**Opis zadania**: Przepisz bez żadnych zmian wiersze rekordów, zaczynając od wiersza zawierającego „Viewport: 1456px width, 819px” i kończąc na wierszu zawierającym „This screenshot has height=517, width=1121.”, łącznie z tymi dwoma wierszami.

+++ Dane do przetworzenia

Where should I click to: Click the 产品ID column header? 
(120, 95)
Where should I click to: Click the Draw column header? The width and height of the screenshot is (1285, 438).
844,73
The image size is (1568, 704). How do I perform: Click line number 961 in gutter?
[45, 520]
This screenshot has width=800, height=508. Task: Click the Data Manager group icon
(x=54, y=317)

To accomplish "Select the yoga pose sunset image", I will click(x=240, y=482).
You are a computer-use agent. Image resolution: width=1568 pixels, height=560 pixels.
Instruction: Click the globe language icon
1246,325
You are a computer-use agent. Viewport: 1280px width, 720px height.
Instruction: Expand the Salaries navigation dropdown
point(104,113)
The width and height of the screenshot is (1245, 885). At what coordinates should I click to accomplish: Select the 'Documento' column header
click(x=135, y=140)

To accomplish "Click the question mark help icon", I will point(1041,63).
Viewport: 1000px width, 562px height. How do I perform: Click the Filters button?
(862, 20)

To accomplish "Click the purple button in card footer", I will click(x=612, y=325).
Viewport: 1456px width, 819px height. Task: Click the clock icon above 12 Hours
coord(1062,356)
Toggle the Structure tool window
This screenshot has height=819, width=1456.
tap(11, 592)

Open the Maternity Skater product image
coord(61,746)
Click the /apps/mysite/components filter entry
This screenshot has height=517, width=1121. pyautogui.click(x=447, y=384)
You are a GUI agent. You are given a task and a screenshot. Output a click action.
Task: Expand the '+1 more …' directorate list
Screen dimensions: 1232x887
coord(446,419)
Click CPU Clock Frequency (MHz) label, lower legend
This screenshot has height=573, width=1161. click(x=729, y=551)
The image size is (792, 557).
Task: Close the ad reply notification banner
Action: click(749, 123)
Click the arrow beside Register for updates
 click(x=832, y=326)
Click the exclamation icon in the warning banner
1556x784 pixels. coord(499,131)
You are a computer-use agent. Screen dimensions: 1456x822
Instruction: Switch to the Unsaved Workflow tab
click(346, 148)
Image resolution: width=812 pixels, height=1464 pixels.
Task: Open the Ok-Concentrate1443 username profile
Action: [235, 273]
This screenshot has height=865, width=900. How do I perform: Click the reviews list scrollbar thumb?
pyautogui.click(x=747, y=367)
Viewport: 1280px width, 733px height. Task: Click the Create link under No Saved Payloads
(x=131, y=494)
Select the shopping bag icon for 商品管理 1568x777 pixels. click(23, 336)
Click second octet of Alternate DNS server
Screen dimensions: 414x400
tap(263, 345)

++++++

**Odpowiedź do zadania**:
Viewport: 1456px width, 819px height. Task: Click the clock icon above 12 Hours
coord(1062,356)
Toggle the Structure tool window
This screenshot has height=819, width=1456.
tap(11, 592)

Open the Maternity Skater product image
coord(61,746)
Click the /apps/mysite/components filter entry
This screenshot has height=517, width=1121. pyautogui.click(x=447, y=384)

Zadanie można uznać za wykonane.